The company will increasingly package mobile with higher-tier broadband offerings, Cavanagh said, adding that Xfinity Mobile customers would get speeds of up to 1 Gbps when connected to one of Comcast's Wi-Fi hot spots.
With the looming spinoff of cable networks and some digital assets, the remaining NBCUniversal business and Peacock combined will focus on streaming and broadcast, as well as Comcast's growing studio and theme park business, Cavanagh said. Its content, intellectual property and park properties will "work in concert with each other as an integrated media company."

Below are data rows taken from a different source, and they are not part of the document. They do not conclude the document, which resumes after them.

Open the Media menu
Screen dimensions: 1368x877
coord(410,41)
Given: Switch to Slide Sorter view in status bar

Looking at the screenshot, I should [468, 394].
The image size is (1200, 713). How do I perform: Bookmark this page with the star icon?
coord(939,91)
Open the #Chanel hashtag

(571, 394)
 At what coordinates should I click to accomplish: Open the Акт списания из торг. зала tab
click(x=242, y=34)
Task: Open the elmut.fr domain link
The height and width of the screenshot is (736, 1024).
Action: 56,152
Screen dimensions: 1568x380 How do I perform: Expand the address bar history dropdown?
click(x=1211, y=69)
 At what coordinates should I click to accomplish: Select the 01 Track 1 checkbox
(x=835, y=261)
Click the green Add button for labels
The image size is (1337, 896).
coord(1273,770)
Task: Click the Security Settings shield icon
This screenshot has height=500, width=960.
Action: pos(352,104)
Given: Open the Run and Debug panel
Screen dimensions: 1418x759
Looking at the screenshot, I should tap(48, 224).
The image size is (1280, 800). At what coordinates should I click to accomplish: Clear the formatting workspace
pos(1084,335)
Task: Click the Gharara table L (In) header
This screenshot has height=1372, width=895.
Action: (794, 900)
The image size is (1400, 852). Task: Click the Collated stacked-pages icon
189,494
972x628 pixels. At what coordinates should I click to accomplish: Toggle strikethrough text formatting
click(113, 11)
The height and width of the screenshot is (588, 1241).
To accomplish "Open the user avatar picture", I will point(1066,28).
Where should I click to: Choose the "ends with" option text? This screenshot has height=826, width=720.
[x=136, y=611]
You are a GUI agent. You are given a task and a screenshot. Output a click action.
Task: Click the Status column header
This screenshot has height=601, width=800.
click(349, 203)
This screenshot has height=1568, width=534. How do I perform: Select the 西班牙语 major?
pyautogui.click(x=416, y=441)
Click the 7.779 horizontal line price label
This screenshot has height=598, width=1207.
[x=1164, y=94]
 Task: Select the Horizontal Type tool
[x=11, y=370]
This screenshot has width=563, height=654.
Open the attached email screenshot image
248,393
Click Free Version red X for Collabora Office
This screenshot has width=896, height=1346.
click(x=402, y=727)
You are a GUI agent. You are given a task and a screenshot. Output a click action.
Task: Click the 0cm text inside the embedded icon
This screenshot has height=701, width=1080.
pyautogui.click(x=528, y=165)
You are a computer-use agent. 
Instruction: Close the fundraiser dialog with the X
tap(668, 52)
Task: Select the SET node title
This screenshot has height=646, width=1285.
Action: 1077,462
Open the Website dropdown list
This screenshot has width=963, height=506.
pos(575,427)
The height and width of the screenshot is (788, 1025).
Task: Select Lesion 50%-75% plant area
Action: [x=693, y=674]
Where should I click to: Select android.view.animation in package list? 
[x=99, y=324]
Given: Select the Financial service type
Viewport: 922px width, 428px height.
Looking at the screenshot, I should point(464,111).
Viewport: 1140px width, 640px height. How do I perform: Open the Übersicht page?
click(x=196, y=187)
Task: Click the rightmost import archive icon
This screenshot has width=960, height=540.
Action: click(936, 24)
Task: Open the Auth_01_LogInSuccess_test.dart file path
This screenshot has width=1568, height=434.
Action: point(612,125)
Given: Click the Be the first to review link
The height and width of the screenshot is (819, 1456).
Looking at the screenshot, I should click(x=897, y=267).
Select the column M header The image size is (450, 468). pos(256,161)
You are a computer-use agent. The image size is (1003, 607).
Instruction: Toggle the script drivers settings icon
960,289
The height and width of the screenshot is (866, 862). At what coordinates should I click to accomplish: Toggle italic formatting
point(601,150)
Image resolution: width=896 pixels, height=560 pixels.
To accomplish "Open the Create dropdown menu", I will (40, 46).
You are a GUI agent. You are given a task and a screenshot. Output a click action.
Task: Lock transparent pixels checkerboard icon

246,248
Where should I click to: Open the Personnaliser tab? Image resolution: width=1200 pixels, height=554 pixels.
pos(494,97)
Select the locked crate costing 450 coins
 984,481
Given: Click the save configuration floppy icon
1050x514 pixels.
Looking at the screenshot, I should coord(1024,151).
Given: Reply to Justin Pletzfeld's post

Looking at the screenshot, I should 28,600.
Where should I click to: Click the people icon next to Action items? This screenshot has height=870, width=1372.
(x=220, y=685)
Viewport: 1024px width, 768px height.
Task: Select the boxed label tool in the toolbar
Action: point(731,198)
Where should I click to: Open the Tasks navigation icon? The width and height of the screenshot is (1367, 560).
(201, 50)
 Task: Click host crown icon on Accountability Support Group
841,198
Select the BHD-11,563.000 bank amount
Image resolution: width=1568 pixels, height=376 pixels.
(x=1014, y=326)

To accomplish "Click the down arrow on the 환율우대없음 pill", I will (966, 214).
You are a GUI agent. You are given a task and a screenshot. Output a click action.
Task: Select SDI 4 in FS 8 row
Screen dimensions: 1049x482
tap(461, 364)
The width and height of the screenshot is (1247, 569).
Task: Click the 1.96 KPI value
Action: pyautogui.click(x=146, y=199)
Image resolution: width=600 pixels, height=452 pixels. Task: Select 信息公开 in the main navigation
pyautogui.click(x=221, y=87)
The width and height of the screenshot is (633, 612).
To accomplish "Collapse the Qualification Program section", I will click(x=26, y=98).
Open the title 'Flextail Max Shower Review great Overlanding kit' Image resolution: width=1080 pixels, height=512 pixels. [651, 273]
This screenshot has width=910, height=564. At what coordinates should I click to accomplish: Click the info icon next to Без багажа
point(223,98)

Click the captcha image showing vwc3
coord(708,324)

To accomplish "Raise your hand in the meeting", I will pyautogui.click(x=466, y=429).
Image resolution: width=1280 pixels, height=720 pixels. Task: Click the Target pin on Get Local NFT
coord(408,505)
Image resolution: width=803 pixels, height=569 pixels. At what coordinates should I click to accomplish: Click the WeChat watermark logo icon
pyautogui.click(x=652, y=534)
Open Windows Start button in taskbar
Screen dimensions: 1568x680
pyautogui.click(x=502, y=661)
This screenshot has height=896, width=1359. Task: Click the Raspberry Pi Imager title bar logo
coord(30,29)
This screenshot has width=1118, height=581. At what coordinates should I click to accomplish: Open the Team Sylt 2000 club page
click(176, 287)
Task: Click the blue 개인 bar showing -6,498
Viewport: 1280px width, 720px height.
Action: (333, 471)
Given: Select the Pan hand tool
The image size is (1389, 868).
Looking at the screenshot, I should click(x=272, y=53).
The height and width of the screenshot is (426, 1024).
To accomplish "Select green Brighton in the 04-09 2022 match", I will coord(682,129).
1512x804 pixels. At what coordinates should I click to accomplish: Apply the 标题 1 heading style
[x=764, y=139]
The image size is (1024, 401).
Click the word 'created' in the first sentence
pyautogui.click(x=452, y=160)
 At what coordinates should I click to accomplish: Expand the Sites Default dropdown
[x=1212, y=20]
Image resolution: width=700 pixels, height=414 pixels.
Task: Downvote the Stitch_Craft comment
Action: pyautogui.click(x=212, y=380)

Chairman and CEO Brian Roberts said 98% of Peacock viewing doesn't include the networks being spun off. "They need their own direct-to-consumer digital initiatives and focus and investment." Added Cavanagh, the spinoff networks "weren't integral to the emphasis we've put on Peacock and a streaming future for NBC broadcast in particular."
Q4 revenue was $31.9 billion, compared with $31.3 billion a year earlier. Comcast ended the quarter with 29.4 million residential broadband subscribers, versus 29.8 million a year earlier, and 12.5 million U.S. video subscribers, down from 14.1 million. It said 2024 ended with 7.8 million U.S. wireless lines, up from 6.6 million.
MoffettNathanson, which has argued that cable's subscriber losses likely peaked in 2024 (see 2501170061), reiterated that view Thursday. "2025 won’t be great, but it is, in our view, almost certain to be 'less bad,'" Craig Moffett wrote investors. He also said that while FWA might fade as a major competitor, SpaceX's Starlink "is just getting started."